Without the pictures, output the records below word for word.
---+---
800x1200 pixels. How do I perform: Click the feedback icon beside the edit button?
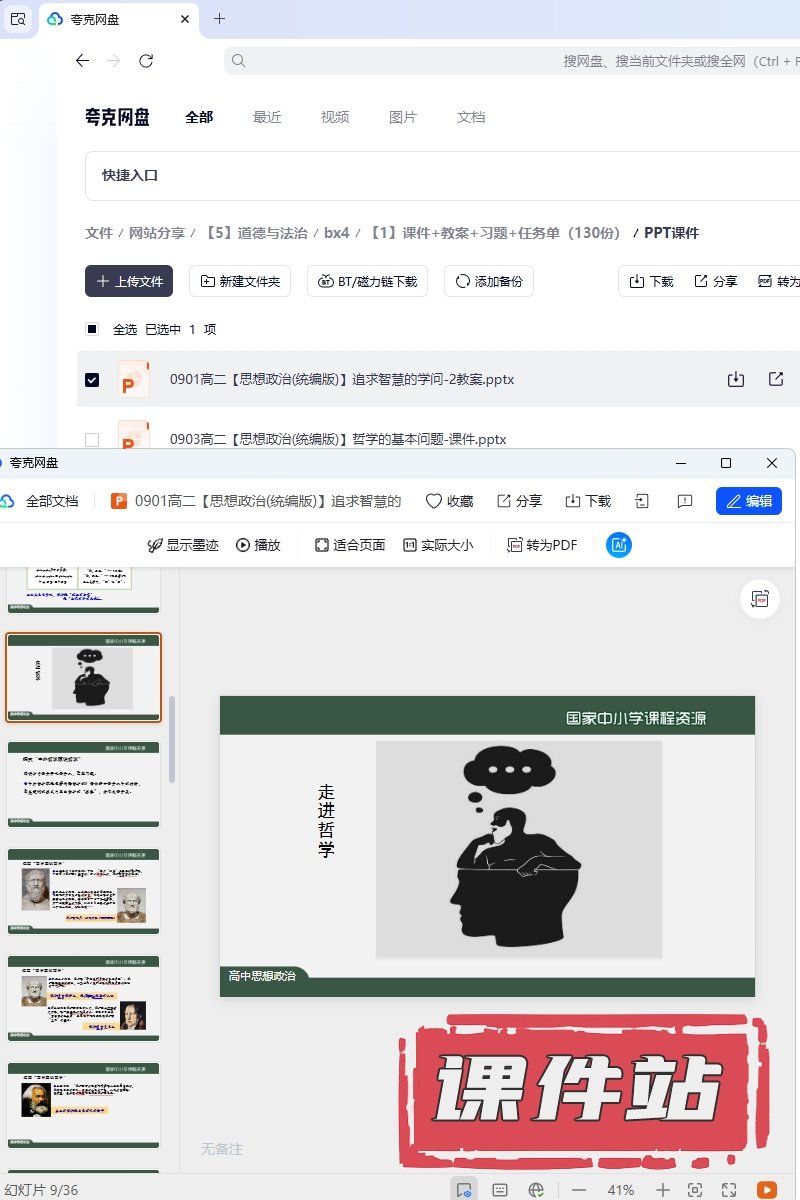coord(685,501)
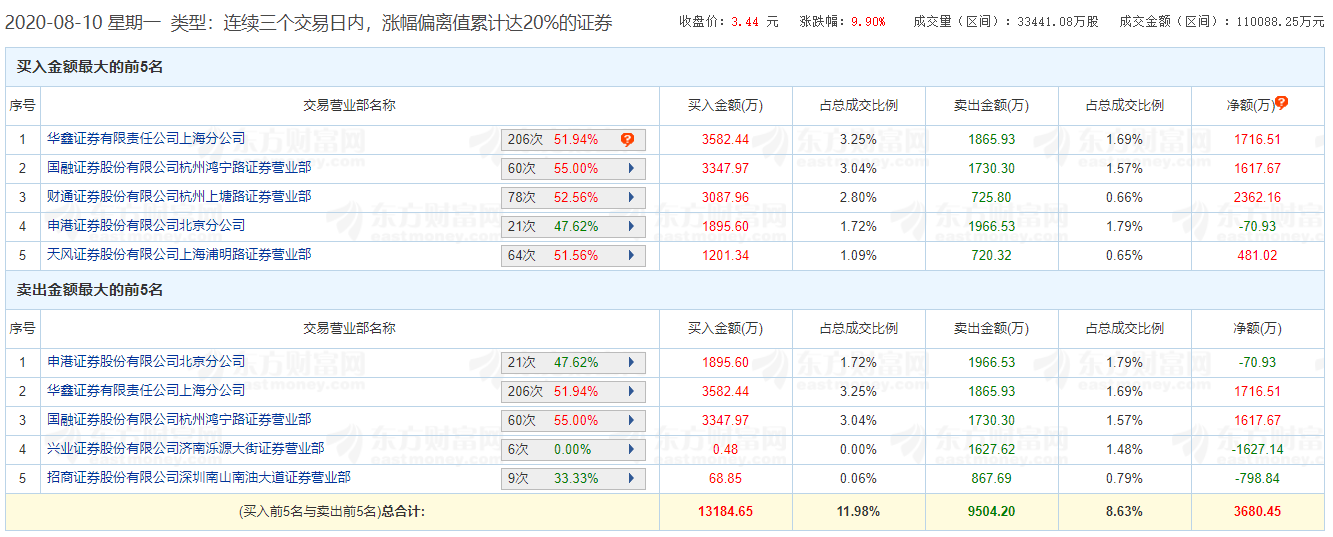Expand the 兴业证券 6次 stats arrow
Viewport: 1333px width, 537px height.
click(x=631, y=450)
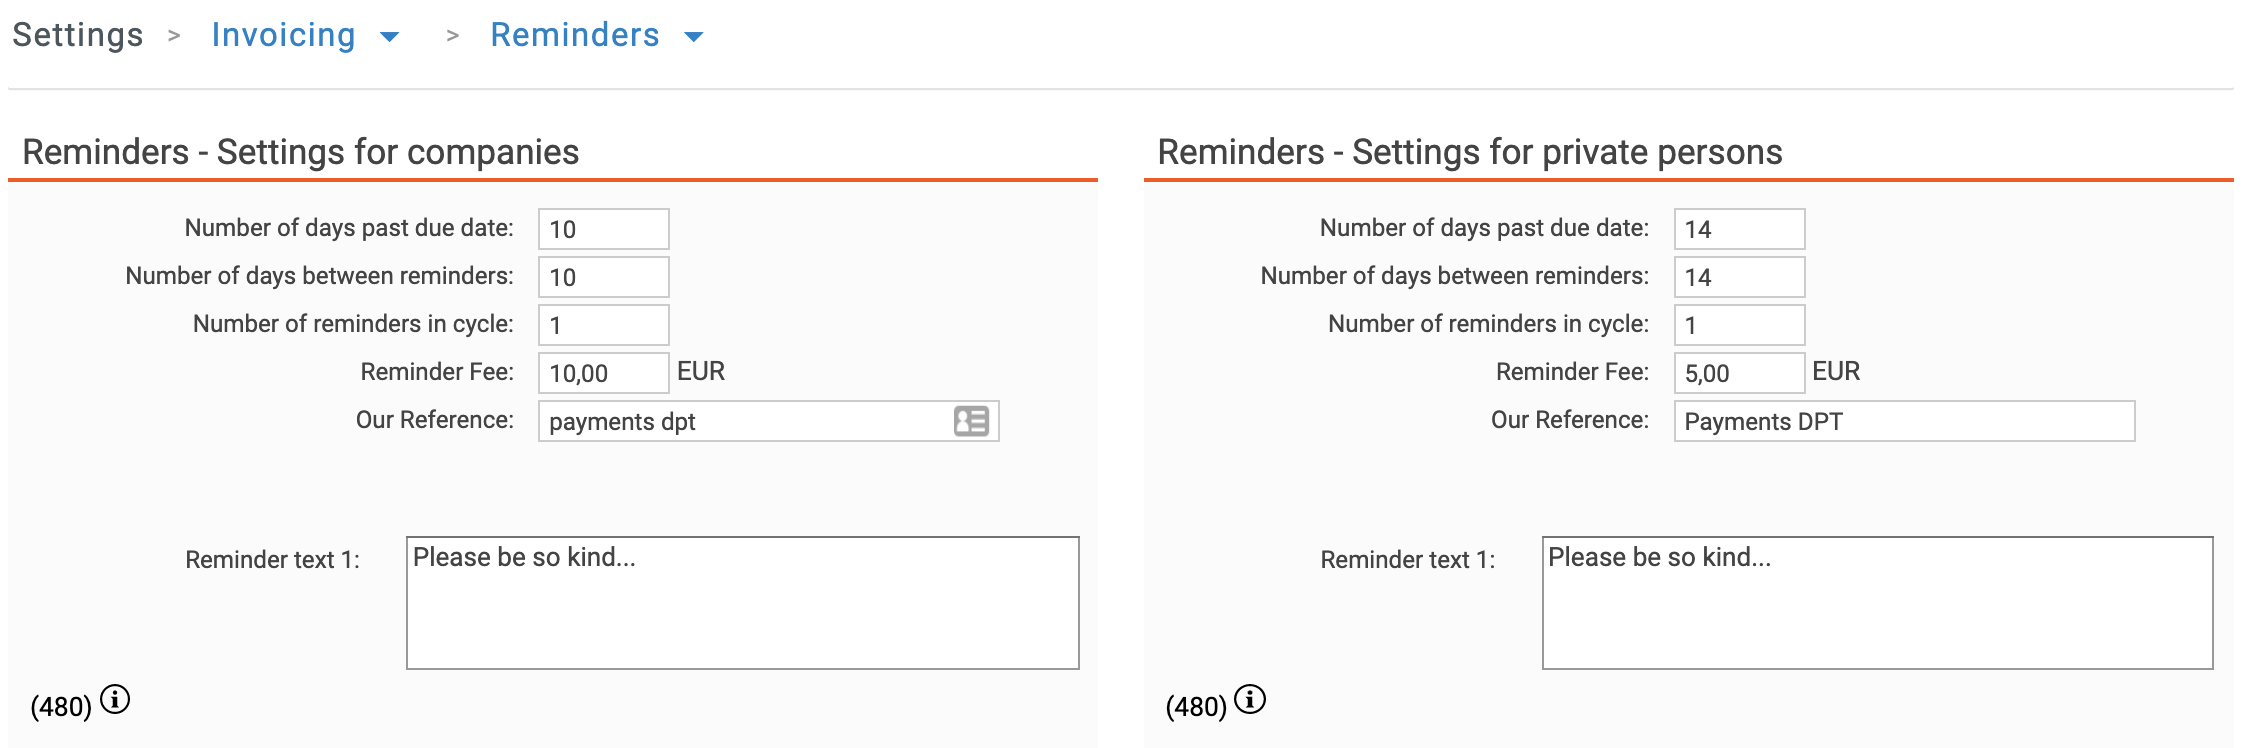Open the Reminders breadcrumb link
Viewport: 2254px width, 748px height.
click(575, 35)
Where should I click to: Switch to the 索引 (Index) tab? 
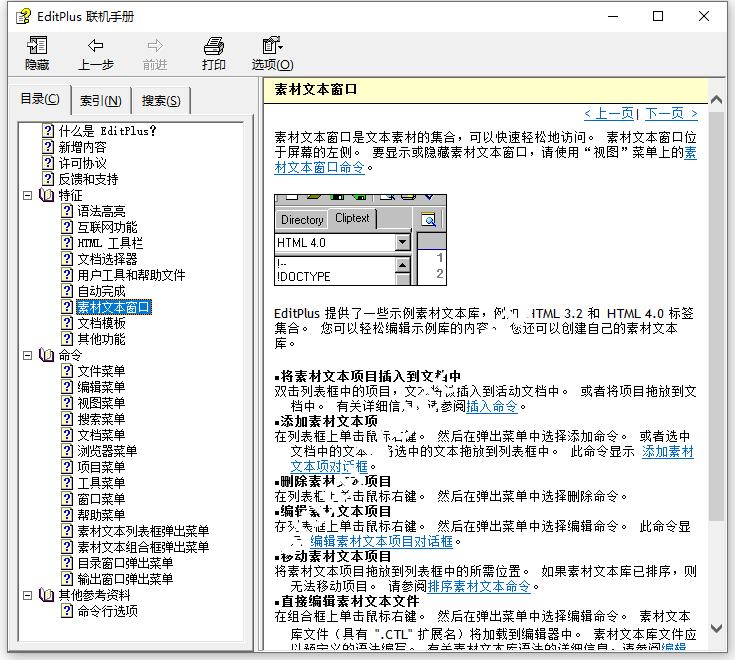click(x=101, y=101)
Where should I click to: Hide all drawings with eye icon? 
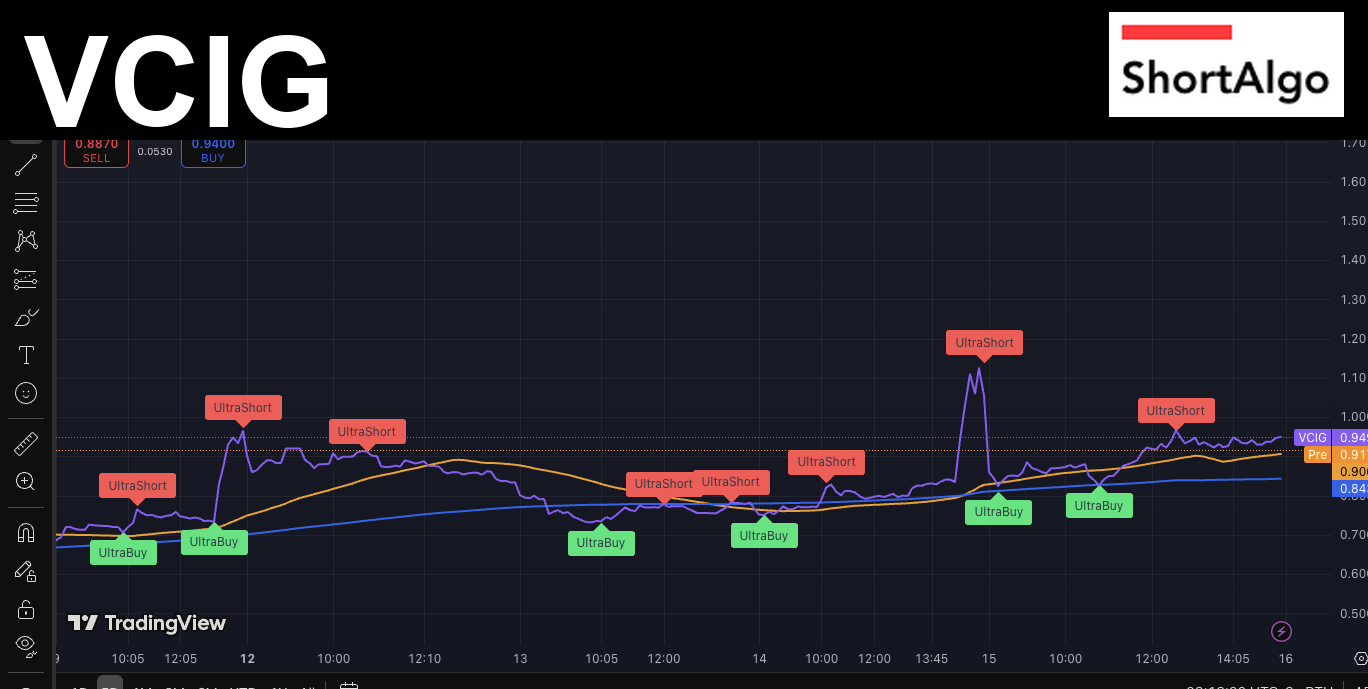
---+---
# RESPONSE AREA
800x1200 pixels. How do I perform: Click the feedback icon beside the edit button?
coord(685,501)
Expand the 兴业证券 6次 stats arrow
Viewport: 1333px width, 537px height.
click(x=631, y=450)
Open the Reminders breadcrumb link
Viewport: 2254px width, 748px height.
click(575, 35)
Where should I click to: Switch to the 索引 (Index) tab? 
click(x=101, y=101)
Where should I click to: Hide all drawings with eye icon? 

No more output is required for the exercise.